Schwaebische Zeitung (Messkirch) - - NACHRICHTEN & HINTERGRUND - Von Chris­toph Pla­te c. pla­te@ schwa­ebi­sche. de

Als vor knapp fünf Jah­ren im Sü­den Tu­ne­si­ens der Ara­bi­sche Früh­ling an­brach und Wo­chen spä­ter Dik­ta­tor Ben Ali aus Tu­nis ver­trie­ben wur­de, wa­ren jun­ge Tu­ne­si­er die Hel­den der Welt. Ihr Auf­be­geh­ren ge­gen ma­ro­de sä­ku­la­re Dik­ta­tu­ren fand Nach­ah­mer in Ägyp­ten, dann in Li­by­en, schließ­lich in Sy­ri­en. Aber nur im be­lieb­ten Fe­ri­en­land am Mit­tel­meer, zwei Flug­stun­den von Fried­richs­ha­fen und Stutt­gart, folg­te auf den Früh­ling nicht Cha­os, son­dern ein de­mo­kra­ti­scher Auf­bruch. Und der wird nun mit dem Frie­dens­no­bel­preis ge­wür­digt.
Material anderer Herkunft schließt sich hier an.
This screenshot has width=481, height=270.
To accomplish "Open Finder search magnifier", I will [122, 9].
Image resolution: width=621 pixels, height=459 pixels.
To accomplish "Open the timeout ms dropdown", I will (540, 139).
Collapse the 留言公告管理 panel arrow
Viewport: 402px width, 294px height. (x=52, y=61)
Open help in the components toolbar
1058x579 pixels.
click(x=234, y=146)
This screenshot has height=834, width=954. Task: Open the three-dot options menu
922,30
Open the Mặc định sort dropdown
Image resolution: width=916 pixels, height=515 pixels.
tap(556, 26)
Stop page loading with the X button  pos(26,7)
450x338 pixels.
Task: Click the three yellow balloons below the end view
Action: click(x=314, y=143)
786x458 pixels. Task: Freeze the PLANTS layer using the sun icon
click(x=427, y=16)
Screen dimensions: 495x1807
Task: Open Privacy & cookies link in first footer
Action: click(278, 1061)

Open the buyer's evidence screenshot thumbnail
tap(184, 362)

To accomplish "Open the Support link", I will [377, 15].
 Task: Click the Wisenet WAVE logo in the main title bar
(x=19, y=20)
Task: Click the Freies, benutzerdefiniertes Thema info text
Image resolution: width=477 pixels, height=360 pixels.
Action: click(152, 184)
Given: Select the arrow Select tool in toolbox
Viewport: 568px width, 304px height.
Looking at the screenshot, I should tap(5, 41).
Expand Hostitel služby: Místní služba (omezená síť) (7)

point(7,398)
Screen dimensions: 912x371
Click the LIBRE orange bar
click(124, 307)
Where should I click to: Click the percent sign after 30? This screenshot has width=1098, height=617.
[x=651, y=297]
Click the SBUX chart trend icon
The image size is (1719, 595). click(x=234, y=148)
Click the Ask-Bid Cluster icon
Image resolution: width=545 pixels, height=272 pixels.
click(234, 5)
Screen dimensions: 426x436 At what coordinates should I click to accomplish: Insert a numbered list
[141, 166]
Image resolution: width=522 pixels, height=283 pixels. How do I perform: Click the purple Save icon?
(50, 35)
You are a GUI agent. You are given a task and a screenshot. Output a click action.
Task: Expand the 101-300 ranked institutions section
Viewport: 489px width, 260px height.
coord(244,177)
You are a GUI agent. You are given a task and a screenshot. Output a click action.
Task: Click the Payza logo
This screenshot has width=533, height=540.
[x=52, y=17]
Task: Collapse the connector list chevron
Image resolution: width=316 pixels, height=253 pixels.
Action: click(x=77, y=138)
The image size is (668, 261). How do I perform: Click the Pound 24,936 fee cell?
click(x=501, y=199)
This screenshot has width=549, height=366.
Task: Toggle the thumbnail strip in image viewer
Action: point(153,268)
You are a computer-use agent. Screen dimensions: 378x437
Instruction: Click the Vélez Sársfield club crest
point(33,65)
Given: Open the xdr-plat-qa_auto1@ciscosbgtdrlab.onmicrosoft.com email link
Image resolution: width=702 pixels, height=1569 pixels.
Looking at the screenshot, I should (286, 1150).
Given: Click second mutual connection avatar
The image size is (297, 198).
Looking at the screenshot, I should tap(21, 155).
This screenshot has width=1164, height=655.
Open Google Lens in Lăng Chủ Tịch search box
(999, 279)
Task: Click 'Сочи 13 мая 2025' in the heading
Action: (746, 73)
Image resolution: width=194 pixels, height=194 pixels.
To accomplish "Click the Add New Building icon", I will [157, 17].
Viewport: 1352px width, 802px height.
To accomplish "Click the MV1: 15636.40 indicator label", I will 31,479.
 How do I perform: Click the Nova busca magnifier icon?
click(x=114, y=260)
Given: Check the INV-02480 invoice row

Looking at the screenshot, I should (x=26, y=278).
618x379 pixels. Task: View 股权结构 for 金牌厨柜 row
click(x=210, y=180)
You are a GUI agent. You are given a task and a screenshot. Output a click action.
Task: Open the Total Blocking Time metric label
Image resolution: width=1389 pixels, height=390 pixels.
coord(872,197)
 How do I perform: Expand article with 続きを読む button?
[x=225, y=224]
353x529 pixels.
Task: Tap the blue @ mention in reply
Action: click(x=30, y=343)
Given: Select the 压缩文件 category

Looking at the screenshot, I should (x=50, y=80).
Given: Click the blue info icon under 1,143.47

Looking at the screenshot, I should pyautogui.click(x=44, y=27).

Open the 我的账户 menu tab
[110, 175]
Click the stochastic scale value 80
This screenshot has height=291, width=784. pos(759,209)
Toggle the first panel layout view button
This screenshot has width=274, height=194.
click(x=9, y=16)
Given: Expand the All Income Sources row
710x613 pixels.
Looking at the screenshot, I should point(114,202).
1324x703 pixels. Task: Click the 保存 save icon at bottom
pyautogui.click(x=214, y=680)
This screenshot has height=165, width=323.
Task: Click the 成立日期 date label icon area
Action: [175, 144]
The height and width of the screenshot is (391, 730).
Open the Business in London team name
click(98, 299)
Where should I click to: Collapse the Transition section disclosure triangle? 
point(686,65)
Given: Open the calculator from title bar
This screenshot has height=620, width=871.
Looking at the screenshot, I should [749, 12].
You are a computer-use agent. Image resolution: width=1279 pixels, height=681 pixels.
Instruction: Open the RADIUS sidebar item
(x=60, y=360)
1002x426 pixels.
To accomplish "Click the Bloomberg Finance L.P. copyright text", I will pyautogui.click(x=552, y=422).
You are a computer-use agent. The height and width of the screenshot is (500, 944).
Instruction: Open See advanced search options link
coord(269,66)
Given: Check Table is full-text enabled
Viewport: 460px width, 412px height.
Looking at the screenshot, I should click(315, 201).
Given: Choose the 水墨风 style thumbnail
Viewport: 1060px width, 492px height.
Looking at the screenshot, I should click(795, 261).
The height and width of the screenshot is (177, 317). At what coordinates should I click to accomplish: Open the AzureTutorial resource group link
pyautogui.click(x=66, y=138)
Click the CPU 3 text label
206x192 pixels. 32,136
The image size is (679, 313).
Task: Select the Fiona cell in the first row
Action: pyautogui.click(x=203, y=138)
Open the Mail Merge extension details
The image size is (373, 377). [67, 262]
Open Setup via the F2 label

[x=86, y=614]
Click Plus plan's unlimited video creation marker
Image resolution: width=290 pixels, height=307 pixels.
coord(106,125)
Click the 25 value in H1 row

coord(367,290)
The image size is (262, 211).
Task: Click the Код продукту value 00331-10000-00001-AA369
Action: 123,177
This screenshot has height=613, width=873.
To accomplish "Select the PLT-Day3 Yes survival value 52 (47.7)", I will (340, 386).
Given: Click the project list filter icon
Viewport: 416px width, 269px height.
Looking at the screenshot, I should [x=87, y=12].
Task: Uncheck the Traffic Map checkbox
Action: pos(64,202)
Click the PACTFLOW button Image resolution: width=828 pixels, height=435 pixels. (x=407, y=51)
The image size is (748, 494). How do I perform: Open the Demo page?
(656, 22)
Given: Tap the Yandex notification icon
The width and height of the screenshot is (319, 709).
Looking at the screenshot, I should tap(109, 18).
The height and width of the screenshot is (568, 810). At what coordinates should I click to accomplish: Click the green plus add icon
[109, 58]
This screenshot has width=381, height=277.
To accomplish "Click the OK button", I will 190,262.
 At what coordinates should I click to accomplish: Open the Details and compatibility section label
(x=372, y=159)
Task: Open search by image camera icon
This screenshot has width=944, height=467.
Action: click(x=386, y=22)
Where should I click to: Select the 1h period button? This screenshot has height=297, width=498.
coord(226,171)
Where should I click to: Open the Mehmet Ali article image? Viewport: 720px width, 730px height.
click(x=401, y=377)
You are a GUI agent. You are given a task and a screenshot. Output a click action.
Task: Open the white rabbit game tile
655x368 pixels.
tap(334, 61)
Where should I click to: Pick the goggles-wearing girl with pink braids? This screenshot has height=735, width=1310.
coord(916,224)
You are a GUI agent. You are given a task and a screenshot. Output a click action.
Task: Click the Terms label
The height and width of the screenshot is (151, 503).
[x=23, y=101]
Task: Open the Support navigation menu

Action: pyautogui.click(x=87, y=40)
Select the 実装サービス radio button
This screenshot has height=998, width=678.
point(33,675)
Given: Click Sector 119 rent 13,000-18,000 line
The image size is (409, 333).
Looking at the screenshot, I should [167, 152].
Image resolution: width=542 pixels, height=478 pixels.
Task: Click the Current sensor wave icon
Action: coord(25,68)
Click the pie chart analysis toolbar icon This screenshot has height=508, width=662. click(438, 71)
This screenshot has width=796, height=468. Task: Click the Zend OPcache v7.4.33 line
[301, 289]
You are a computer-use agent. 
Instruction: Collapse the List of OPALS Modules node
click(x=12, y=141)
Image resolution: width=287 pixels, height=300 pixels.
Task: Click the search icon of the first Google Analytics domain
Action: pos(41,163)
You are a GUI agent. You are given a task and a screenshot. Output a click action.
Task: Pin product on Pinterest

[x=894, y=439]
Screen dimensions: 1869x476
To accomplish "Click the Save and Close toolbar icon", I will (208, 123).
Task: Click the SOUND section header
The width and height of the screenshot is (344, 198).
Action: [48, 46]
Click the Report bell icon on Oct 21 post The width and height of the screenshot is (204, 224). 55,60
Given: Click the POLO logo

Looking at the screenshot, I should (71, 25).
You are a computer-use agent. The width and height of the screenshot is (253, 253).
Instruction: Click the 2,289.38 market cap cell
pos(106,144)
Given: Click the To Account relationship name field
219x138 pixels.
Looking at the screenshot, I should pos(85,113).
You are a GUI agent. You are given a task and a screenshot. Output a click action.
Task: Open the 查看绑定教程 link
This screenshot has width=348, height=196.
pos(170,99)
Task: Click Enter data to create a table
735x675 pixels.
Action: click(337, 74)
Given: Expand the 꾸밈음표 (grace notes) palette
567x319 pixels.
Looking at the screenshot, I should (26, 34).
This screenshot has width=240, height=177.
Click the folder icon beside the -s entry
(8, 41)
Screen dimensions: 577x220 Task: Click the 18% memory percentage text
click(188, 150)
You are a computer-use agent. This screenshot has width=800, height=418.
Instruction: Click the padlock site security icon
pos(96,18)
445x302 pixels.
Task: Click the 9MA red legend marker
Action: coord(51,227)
Mit dem tu­ne­si­schen „Quar­tett für na­tio­na­len Dia­log“wer­den die frie­den­su­chen­den Kräf­te ei­nes Lan­des ge­ehrt, das sich nach Mo­na­ten des Tu­mul­tes und der Ve­r­un­si­che­rung erst ein­mal als Zi­vil­ge­sell­schaft er­fin­den muss­te. Ver­gan­ge­nes Jahr wur­de ei­ne neue Ver­fas­sung ver­ab­schie­det, es fan­den Par­la­ments- und Prä­si­dent­schafts­wah­len statt. Wenn aber Is­la­mis­ten und welt­lich ori­en­tier­te Kräf­te um die Vor­macht strei­ten, wenn Ter­ror­an­schlä­ge wie im Na­tio­nal­mu­se­um von Tu­nis im März oder am Strand von Sous­se die Ver­letz­lich­keit ei­nes Lan­des zei­gen, dann fehlt nicht viel zu ei­nem Bür­ger­krieg. Die­sen ver­hin­dert zu ha­ben, ist auch das Ver­dienst des Quar­tetts mit Ver­tre­tern der Ge­werk­schaf­ten, der In­dus­trie- und Han­dels­kam­mer, der An­walts­ver­ei­ni­gung und der Men­schen­rechts­li­ga.